#### Page extract
—————
# ugh 4-6 and 4-7



## jmunoz (Jan 11, 2012)

Well guys I hope the fishing gets better this week if not I'm in trouble come tourney day.. I put in on the sound side of Johnson beach Saturday morning with live shrimp and gulps paddled over to big lagoon nothing was goin on except me feeding penfish live shrimp yakavelli was out ther I chatted with him for few then back to fishing or should I say nothin got skunked. I put in at Sanders beach today to give Chico a try with live shrimp and gullps again same thing as yesterday pretty much fished around the mouth for a while with no success I anchored up and caught a catfish and had seen three guys come by in pa's so I pulled anchor to go see if they was doin any good they was fishing the bridge said they was trying for sheepies but I chatted for a few then decided to drop a shrimp down. Got nibbled a few times and then I got this lil black drum and gave it to one of the guys in the pa's not much after that fished for bout another hour and called it quits. Well I still havnt found a trout or redfish bite but maybe it will all change this week. Till next time (o and to the guys in the pa's if yall get on here nice talkin to yall and sorry bout reffering to yall as the guys in the pa's didn't think to get yalls name or see if yall got on here lol hope that drum was tasty)


----------



## Fisherdad1 (Oct 4, 2007)

Right there with ya. Biggest trout lately was 18 inches. No reds and no flounder and only 2 bait size croaker in 3 weeks of trying.


----------



## fishn4fun (May 11, 2008)

Today and yesterday were tough for me as well. yesterday I fish an area where I caught 30+ trout on Tues and didn't get one bite. Today I fish an area the holds occasional flounder but only found 2 10"ers and a 16" red still no trout there either hope I can find something Saturday this was my last chance to fish before then


----------



## Yakavelli (Mar 17, 2010)
—————
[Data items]
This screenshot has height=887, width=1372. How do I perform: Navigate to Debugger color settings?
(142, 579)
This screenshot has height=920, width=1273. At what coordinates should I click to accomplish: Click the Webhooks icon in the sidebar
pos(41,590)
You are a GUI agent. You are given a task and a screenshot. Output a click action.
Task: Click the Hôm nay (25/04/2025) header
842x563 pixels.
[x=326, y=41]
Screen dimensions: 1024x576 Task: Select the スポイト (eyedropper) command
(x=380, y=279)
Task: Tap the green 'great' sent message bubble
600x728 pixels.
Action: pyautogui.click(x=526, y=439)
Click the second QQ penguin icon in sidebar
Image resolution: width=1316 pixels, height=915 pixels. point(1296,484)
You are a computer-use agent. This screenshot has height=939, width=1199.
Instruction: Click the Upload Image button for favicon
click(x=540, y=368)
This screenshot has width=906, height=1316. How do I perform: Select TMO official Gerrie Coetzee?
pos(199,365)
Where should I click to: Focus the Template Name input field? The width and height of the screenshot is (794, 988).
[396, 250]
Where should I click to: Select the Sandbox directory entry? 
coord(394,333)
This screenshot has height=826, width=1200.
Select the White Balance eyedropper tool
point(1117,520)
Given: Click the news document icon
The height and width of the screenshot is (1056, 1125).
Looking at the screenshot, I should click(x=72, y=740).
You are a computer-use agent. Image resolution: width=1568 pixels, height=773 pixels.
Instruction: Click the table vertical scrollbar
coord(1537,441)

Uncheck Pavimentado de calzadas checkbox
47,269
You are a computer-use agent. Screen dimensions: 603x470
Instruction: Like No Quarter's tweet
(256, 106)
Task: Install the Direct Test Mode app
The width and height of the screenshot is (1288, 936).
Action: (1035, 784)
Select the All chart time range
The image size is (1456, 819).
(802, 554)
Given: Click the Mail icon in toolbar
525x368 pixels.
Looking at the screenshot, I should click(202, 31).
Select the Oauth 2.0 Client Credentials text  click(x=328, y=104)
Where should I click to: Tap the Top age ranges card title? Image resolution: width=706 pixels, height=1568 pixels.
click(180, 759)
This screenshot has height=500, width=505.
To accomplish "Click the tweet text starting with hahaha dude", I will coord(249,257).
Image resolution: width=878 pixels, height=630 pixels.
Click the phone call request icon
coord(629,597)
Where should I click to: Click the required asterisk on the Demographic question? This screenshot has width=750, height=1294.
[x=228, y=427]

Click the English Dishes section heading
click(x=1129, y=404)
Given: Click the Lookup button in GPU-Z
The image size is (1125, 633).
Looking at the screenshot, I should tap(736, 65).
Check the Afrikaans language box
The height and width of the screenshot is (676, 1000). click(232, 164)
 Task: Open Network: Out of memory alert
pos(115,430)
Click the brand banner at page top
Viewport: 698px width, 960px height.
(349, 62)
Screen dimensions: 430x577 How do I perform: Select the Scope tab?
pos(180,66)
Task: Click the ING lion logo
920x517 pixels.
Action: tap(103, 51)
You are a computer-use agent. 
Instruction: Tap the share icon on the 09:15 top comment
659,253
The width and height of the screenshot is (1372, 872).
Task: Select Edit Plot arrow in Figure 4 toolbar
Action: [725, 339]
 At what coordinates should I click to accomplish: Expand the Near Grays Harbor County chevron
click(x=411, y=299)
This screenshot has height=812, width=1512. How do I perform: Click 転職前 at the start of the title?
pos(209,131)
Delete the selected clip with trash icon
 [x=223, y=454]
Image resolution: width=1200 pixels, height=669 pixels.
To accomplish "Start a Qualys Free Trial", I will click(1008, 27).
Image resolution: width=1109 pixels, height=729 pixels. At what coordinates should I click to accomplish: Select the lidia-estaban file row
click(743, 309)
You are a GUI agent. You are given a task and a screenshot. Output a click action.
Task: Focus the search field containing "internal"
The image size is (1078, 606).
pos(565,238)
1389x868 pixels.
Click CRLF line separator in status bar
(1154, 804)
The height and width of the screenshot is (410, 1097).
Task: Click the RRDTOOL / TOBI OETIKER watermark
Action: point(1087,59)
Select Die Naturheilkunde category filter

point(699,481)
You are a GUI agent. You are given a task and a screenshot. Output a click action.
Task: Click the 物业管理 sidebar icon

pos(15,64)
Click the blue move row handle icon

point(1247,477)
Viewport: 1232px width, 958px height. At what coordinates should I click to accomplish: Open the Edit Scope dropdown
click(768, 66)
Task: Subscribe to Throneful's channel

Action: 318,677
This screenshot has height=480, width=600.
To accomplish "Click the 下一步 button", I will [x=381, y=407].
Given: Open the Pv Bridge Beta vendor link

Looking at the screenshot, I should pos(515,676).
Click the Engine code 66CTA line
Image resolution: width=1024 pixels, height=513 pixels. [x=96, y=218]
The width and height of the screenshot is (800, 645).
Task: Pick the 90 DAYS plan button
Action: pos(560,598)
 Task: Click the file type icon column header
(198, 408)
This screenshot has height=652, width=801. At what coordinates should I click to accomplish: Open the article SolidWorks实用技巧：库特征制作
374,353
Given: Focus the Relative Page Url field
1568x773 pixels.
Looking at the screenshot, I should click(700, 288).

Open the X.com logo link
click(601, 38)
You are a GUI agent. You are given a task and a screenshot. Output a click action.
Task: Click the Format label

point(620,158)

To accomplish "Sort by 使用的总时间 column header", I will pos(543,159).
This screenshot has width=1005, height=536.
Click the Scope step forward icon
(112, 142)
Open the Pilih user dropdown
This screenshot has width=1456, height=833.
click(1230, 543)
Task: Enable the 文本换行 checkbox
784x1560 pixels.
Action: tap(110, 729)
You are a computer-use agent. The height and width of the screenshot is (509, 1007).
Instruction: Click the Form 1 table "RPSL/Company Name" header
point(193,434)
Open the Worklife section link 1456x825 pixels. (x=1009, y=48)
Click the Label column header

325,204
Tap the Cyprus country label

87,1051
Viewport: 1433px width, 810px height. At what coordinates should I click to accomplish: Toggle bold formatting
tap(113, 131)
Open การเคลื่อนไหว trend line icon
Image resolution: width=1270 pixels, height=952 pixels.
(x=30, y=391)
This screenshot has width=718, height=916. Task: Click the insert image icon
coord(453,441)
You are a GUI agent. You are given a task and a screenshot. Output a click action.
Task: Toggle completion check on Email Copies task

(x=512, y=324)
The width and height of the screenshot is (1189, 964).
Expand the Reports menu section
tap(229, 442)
—————
#### What to do
Reproduce the fishing forum thread word for word, from its title through its final line. Nothing in the listing is needed here.

#### Written response
# ugh 4-6 and 4-7



## jmunoz (Jan 11, 2012)

Well guys I hope the fishing gets better this week if not I'm in trouble come tourney day.. I put in on the sound side of Johnson beach Saturday morning with live shrimp and gulps paddled over to big lagoon nothing was goin on except me feeding penfish live shrimp yakavelli was out ther I chatted with him for few then back to fishing or should I say nothin got skunked. I put in at Sanders beach today to give Chico a try with live shrimp and gullps again same thing as yesterday pretty much fished around the mouth for a while with no success I anchored up and caught a catfish and had seen three guys come by in pa's so I pulled anchor to go see if they was doin any good they was fishing the bridge said they was trying for sheepies but I chatted for a few then decided to drop a shrimp down. Got nibbled a few times and then I got this lil black drum and gave it to one of the guys in the pa's not much after that fished for bout another hour and called it quits. Well I still havnt found a trout or redfish bite but maybe it will all change this week. Till next time (o and to the guys in the pa's if yall get on here nice talkin to yall and sorry bout reffering to yall as the guys in the pa's didn't think to get yalls name or see if yall got on here lol hope that drum was tasty)


----------



## Fisherdad1 (Oct 4, 2007)

Right there with ya. Biggest trout lately was 18 inches. No reds and no flounder and only 2 bait size croaker in 3 weeks of trying.


----------



## fishn4fun (May 11, 2008)

Today and yesterday were tough for me as well. yesterday I fish an area where I caught 30+ trout on Tues and didn't get one bite. Today I fish an area the holds occasional flounder but only found 2 10"ers and a 16" red still no trout there either hope I can find something Saturday this was my last chance to fish before then


----------



## Yakavelli (Mar 17, 2010)